To business owners who tell him they don’t want to spend $400 a month to retain an accountant, LaRoe says, “that’s running over a dollar chasing a dime.”
“They’re spending their own valuable time keeping track, or they’ve got an office manger who’s stealing from them, or they don’t have a clue what their cost structure is. They’d make up for that if they retained an accountant,” he says, and adds: “If you can’t afford $400 a month for an accountant, you probably shouldn’t be in business.”
And, of course, he recommends meeting frequently with your banker: “They’re experts in the field and can provide great counsel.”
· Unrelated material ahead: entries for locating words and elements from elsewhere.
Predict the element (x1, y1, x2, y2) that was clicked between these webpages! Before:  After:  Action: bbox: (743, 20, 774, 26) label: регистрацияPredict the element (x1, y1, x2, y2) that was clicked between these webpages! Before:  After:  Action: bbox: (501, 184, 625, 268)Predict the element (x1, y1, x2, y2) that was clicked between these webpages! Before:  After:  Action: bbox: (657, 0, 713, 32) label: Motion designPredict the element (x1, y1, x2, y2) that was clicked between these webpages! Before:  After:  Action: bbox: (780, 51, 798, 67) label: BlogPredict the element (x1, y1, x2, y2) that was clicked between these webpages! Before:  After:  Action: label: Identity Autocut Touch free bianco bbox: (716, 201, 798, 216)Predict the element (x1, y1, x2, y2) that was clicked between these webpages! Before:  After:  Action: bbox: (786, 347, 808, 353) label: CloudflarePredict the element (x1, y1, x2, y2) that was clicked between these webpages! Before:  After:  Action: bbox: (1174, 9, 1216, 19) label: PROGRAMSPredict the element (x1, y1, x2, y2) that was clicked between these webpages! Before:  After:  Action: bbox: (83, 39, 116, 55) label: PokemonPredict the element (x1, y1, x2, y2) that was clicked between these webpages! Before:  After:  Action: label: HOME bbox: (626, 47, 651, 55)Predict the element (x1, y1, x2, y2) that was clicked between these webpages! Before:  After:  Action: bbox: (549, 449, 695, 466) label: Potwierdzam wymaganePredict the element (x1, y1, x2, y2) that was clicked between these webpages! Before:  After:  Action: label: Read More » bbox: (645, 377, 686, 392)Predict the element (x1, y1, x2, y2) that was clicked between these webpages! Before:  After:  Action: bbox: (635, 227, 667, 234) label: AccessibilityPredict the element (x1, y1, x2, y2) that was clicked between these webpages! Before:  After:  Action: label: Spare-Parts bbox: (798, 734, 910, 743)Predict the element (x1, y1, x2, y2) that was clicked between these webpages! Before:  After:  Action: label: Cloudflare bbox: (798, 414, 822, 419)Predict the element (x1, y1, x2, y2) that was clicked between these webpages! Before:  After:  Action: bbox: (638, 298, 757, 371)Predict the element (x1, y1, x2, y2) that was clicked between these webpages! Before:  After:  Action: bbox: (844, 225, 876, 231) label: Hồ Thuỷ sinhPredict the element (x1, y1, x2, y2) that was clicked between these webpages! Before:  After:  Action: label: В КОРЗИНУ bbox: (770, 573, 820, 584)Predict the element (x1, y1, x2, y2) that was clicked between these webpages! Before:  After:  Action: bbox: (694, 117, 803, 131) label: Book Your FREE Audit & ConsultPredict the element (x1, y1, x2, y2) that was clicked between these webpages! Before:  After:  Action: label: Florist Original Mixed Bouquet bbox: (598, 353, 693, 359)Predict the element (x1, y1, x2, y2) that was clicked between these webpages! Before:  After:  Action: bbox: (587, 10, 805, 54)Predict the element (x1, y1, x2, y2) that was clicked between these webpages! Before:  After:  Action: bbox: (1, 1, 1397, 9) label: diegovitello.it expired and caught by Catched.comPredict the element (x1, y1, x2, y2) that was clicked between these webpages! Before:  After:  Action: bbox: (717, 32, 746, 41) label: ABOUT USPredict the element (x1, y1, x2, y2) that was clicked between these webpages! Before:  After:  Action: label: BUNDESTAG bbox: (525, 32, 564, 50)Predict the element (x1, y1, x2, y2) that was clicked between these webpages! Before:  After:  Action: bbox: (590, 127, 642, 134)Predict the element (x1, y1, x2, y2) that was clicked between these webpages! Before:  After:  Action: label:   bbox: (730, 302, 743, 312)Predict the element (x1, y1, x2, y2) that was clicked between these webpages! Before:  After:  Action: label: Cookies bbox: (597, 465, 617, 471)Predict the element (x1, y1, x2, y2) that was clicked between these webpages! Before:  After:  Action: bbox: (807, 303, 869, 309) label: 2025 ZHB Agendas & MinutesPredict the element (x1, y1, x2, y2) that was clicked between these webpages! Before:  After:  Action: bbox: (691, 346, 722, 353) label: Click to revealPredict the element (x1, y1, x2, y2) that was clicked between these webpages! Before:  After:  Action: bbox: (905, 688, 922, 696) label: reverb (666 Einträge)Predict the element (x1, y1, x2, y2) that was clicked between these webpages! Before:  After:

4. Don’t let financial problems build up. “If something comes up that affects your cash flow, deal with it immediately,” LaRoe says. “Putting the problem off isn’t going to make it go away and will ultimately affect your bottom line.”
During the financial meltdown, for instance, LaRoe says many businesses stayed open way longer than they should have and continued to make payroll even though revenue streams had ceased.
“Another common one we see is concentrating on too few customers. It’s a classic thing, relying on Disney or WalMart or any big buyer.” For instance, First Green Bank has had several customers in the nursery business that supplied the big box stores. “When those stores changed direction, decided they didn’t want that product, or wanted it cheaper or shipped differently, the nurseries just hung in there. Home Depot requires them to reduce their price 10 percent, and then a month later cut 2 percent more. They should have bailed out at 10 percent.” The lesson, he says, is don’t put all your eggs in one basket, or even two large baskets.
A small business has the best chance of success—and therefore of securing a loan—any time they can deliver a product that’s unique from competitors, LaRoe points out. “We have one nursery operator who developed a variety of a northern plant that will grow in the south. It’s not available from suppliers up north. It’s some way to distinguish yourself from competition.”
As for weathering the recession, LaRoe says that among the many local contractors he serves, “the only ones who made it were the ones who stashed a lot of cash away when times were good. We have many instances of contractors who spent their money on a new boat, a new four-wheel drive truck, new jetskis, and the minute the economy turned they were buried and couldn’t make the payments.”
On the other hand, the contractors who survived are “busting wide open” now, he says. “They remained viable and they still had a phone number when someone called and decided to build a new house.”